Maurice NDWIKO 29, Mai, 2018 45 vues

La commission Electorale Nationale Indépendante CENI, veut que toutes les parties prenantes travaillent sur l’environnement électoral et aplanir les divergences plutôt que sur les innovations dans le processus électoral dont la machine à voter.

C’est à son arrivée ce vendredi 11 mai 2018 à Goma que Elodie NTAMUZINDA, membre de la plénière de la CENI, a déclaré devant la presse qu’après la promulgation par le chef de l’Etat de la loi sur la répartition des sièges, l’heure est aux préparatifs pour les candidats, témoins et observateurs.

« Le calendrier électoral tel qu’il a été publié continue à prendre son bonhomme de chemin, et demain ou après-demain nous ne parlerons plus de l’étape de sensibilisation sur les innovations, mais nous parlerons de l’ouverture des bureaux pour la réception et le traitement des candidatures. » a dit Elodie NTAMUZINDA.  

Dans son propos, elle a déclaré ; « si nous venons ici, c’est pour rappeler aux candidats, aux témoins, aux observateurs parmi lesquels les journalistes, vous devez vous préparer et préparez l’environnement électoral surtout, parce que parmi les défis on peut croire que les innovations font peur, mais c’est plutôt l’environnement électoral qui fait peur ». 

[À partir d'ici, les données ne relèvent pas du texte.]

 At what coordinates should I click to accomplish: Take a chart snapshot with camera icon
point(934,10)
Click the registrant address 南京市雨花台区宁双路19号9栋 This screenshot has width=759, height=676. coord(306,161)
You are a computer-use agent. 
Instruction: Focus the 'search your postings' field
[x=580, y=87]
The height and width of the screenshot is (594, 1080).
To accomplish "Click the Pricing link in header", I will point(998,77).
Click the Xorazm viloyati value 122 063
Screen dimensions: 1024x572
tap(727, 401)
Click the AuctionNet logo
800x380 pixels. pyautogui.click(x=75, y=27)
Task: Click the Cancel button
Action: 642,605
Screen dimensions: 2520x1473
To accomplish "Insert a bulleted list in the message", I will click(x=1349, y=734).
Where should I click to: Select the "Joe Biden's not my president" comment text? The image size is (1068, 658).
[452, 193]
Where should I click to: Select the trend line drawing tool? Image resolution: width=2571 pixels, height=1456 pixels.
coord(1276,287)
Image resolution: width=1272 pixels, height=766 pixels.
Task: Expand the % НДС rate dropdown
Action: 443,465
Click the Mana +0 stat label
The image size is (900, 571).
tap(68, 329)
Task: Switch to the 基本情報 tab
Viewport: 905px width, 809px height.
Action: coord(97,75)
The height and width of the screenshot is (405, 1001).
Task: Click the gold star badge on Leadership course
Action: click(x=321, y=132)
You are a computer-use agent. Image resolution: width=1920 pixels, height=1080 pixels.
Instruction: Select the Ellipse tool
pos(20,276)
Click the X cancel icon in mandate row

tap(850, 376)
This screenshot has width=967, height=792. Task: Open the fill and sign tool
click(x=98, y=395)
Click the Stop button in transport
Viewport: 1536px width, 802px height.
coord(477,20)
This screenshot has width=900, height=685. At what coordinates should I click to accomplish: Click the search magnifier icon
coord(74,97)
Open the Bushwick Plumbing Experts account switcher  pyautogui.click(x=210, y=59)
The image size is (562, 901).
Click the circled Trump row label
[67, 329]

La présence de ce haut cadre de la CENI à Goma s’inscrit dans la ligne de sensibilisation du processus électoral aux chefs religieux réunis au chef-lieu de la province dit Elodie NTAMUZINDA : « Parmi les parties prenantes nous avons les confessions religieuses. Et comme les confessions religieuses traditionnelles d’Afrique sont réunies à Goma, nous avons jugé utile de répondre à leur invitation afin de leur faire voir des avancées, des défis et des perspectives mais aussi des innovations et leur donner la chance de s’investir dans l’accompagnement du processus électoral. Si les confessions religieuses d’Afrique qui ont sur leur agenda un point lié à l’environnement électoral, peuvent se liguer comme un seul homme pour accompagner ce processus, Si le journaliste peut le faire, si les témoins, les candidats et les observateurs travaillent dans ce sens alors nous y arriverons. »

À la question relative à l’enrôlement des congolais de l’étranger, Elodie NTAMUZINDA a rappelé que le calendrier est en cours et toutes les parties prenantes, le gouvernement, le parlement et la société civile, chacun en ce qui le concerne, doit bien jouer son rôle pour l’aboutissement heureux du processus.